Tuesday, April 26, 2016

FDA evaluating the safety of oral fluconazole in pregnancy.

In the light of new evidence linking oral fluconazole to miscarriages the FDA is currently reviewing the safety of oral fluconazole as a vaginal yeast infection treatment in pregnancy. This review comes in the wake of Danish study published in JAMA which reports abnormalities at birth when  oral fluconazole is taken in higher dose of 400-800 mg/day.

It was a Nationwide register-based cohort study in Denmark from 1997-2013. From a cohort of 1,405, 663 pregnancies, 3315 women were exposed to oral fluconazole from 7 through 22 weeks’ gestation. About 147 experienced a spontaneous abortion compared with 563 among 13,246 unexposed matched women (HR 1.48).

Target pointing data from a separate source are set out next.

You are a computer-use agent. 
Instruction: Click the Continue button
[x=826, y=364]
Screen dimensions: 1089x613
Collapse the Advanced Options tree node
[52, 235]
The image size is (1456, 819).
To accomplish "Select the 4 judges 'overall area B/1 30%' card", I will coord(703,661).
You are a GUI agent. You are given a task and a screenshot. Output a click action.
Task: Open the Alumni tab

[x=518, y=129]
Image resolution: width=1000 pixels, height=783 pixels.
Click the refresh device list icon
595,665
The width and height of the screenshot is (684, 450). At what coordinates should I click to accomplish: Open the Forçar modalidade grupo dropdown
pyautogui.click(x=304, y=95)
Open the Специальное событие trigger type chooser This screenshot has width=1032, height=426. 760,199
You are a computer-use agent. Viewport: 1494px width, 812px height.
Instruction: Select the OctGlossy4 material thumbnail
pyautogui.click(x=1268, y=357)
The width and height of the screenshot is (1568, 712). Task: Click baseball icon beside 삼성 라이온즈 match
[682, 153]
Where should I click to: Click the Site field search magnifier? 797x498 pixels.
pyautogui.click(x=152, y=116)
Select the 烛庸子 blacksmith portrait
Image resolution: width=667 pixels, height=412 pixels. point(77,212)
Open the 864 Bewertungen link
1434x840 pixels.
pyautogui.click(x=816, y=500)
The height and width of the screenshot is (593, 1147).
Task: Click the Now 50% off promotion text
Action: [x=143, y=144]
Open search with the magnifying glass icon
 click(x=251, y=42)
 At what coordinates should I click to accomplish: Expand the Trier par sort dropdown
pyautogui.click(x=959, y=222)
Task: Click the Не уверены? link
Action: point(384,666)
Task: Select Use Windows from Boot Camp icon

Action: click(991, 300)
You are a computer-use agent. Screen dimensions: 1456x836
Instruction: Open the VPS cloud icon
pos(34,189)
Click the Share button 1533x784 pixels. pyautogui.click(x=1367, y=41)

The current FDA drug label states that data available from studies in people do not suggest an increased risk of problems during pregnancy or abnormalities in developing babies when women are exposed to a single 150 mg dose of oral fluconazole to treat vaginal yeast infections.

FDA cautions the healthcare professionals about the use of this drug until the review is complete. The agency has previously classified it as  pregnancy class Dmeaning that there is evidence of risk to the fetus, but it may be used if the mother's condition is serious or life-threatening.

CDC guidelines also recommend only using topical antifungal products to treat pregnant women with vulvovaginal yeast infections, including for longer periods than usual if these infections persist or recur.

FDA is also urging people and researchers to report any untoward effects of the drug. It is also reviewing additional data related to the drug use in pregnancy.

In addition to its use as antifungal for vaginal yeast infection, it is also used to treat infection of mouth, and esophagus. fungal infection of the brain and spinal cord called cryptococcal meningitis.

References:

Mølgaard-Nielsen D, Svanström H, Melbye M, Hviid A, Pasternak B. Association Between Use of Oral Fluconazole During Pregnancy and Risk of Spontaneous Abortion and Stillbirth. JAMA. 2016;315(1):58-67. doi:10.1001/jama.2015.17844.